Kemudian Prof Eddy menjelaskan, dua pendapat pakar hukum yang menolak hukuman mati. Pertama, terhadap kesalahan eksekusi mati, dikhawatirkan terhadap pelaku kejahatan yang telah dieksekusi mati, namun ternyata bukan pelaku yang sesunggunya, tentunya itu juga dapat berakibat fatal. Kedua, hukuman mati melanggar HAM, karena mencabut nyawa orang hanya milik tuhan.

Jadi, perdebatan secara teori antara doktrin retensionis yang ingin mempertahankan pidana mati dan doktrin abolisionis yang ingin menghapuskan pidana mati secara argumentasi, itu sama kuatnya.

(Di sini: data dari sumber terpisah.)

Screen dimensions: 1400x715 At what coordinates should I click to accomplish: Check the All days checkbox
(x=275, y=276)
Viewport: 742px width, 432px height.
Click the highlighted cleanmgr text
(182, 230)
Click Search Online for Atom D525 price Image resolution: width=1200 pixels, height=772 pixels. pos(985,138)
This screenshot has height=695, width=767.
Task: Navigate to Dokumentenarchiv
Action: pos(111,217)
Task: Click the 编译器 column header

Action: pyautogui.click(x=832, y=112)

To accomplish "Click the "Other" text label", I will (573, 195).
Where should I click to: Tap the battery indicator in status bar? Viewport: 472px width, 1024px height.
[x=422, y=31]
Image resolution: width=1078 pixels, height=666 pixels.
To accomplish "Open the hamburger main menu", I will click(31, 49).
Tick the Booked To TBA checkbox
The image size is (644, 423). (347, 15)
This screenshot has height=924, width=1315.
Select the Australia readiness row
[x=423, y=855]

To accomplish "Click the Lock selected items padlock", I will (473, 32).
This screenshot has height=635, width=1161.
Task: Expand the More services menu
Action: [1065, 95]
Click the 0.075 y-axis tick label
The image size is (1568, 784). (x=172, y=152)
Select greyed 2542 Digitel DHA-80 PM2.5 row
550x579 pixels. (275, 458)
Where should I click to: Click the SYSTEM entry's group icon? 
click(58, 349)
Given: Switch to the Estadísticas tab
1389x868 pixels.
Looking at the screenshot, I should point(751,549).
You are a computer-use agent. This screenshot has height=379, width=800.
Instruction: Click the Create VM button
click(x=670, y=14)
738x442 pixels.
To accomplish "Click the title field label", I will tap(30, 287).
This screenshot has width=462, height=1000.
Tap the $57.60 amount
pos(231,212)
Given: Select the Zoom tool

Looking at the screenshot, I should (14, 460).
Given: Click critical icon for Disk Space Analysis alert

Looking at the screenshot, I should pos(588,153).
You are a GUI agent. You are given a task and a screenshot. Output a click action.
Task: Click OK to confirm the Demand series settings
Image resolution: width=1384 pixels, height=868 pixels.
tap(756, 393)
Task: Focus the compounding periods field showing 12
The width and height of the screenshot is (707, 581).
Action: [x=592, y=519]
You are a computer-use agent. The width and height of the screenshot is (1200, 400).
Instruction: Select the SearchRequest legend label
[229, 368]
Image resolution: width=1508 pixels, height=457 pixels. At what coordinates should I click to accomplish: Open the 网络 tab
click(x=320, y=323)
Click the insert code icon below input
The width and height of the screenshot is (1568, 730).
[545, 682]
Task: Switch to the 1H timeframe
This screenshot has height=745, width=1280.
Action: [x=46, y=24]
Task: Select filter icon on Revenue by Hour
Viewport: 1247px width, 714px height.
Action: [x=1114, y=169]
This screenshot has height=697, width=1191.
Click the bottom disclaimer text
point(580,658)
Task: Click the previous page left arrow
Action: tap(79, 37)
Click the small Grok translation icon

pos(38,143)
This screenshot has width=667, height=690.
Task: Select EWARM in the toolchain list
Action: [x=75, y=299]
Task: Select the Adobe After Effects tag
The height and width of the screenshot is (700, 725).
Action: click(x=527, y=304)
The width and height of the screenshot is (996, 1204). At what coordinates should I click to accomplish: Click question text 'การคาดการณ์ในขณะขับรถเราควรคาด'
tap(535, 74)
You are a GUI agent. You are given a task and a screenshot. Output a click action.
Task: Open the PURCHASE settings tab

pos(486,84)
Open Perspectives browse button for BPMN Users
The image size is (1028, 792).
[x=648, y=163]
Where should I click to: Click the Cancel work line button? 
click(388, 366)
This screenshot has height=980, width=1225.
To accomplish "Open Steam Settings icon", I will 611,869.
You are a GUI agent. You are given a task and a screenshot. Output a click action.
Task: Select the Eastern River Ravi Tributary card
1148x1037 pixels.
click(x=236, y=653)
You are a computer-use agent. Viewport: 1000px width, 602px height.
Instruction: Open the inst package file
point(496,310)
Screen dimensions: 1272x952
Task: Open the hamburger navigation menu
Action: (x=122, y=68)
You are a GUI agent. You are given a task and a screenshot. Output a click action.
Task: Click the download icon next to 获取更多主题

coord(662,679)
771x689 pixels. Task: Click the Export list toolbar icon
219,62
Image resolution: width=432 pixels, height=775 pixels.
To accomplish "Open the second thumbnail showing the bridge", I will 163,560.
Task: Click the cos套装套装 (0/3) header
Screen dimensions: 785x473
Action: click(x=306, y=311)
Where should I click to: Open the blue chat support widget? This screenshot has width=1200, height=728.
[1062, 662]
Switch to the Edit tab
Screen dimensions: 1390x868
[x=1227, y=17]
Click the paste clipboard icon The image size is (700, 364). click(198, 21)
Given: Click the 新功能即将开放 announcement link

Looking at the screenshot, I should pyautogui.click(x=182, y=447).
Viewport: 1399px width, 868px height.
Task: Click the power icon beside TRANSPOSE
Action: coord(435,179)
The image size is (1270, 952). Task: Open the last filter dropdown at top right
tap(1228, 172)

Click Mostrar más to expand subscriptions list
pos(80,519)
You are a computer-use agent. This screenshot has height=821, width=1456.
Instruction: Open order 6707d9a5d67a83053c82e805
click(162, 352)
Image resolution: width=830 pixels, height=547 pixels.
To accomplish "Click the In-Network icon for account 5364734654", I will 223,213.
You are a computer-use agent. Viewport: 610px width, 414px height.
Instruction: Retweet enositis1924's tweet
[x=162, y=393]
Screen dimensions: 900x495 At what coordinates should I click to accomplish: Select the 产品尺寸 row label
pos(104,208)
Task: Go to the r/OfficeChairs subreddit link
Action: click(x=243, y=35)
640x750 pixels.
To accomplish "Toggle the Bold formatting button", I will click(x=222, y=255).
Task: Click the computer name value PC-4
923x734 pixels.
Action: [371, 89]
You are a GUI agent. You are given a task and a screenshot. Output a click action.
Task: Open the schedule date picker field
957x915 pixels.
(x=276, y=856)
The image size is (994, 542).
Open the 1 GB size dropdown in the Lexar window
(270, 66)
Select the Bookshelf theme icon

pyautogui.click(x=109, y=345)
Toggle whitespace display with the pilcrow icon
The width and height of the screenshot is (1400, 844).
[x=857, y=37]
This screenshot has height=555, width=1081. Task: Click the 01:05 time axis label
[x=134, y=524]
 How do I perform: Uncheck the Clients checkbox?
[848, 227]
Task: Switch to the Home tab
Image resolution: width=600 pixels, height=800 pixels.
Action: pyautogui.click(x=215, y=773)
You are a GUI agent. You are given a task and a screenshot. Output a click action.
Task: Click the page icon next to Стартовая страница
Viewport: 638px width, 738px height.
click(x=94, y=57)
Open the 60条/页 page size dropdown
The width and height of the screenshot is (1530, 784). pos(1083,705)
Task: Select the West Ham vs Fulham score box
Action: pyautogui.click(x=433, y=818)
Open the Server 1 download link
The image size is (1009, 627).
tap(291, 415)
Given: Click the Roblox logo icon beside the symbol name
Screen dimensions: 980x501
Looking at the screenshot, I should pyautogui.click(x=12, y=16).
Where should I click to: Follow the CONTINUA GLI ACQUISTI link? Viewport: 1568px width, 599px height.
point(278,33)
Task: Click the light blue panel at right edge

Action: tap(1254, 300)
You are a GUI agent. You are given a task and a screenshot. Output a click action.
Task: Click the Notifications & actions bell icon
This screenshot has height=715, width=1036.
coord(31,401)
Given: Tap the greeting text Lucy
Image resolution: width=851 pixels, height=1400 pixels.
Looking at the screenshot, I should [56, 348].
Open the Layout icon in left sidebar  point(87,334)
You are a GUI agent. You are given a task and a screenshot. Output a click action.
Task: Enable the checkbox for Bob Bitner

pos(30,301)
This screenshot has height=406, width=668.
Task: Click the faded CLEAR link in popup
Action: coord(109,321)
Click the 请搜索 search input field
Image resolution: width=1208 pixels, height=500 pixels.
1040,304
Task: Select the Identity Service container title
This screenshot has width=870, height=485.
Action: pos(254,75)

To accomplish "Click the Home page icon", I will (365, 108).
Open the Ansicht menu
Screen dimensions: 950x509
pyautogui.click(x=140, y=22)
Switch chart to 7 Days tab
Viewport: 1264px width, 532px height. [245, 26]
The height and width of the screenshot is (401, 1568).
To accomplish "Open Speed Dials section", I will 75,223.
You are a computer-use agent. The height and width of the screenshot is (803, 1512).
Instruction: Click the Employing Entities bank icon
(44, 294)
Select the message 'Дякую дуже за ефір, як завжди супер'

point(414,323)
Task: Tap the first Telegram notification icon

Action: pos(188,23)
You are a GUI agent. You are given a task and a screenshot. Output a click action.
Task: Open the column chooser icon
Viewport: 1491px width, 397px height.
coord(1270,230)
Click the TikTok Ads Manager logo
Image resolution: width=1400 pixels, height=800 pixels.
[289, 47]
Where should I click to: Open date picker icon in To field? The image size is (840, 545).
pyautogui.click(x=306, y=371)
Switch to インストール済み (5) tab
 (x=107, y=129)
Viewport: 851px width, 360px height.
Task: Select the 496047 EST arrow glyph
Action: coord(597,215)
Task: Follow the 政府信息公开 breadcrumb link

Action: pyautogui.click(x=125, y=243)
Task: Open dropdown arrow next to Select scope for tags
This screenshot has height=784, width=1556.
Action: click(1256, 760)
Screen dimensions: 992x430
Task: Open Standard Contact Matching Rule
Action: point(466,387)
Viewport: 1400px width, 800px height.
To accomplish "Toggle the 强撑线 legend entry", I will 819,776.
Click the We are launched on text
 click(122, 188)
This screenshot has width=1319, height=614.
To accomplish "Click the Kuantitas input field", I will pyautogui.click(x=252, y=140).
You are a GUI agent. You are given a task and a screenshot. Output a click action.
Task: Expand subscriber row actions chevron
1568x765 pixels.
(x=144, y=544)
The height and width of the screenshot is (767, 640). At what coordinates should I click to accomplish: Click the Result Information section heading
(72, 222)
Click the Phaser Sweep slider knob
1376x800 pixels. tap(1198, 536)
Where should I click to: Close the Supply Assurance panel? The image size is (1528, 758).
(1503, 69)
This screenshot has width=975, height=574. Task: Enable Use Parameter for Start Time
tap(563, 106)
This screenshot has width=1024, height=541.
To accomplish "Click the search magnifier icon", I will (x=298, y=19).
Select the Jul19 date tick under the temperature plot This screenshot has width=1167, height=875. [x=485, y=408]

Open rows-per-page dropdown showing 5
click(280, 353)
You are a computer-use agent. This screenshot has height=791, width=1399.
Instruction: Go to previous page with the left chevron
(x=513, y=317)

Lantas Prof Eddy mengatakan, dalam KUHP baru mencoba mencari solusi terhadap dua perdebatan tersebut dengan menerapkan masa percobaan selama 10 tahun terhadap pidana mati.

Hal demikian salah satu visi dalam KUHP baru yaitu reintegrasi sosial, pelaku kejahatan diberi kesempatan kedua untuk dia bertobat, artinya dalam jangka 10 tahun pelaku kejahatan berbuat baik, maka Presiden berdasarkan pertimbangan Mahkama Agung mengubah hukum mati tersebut dengan pidana penjara seumur hidup atau waktu tertentu.

Prof Eddy juga mengatakan, masalah pidana mati bagi Indonesia bukan hanya persoalan hukum, tetapi mencakup persoalan sosial, persoalan politik bahkan persoalan agama.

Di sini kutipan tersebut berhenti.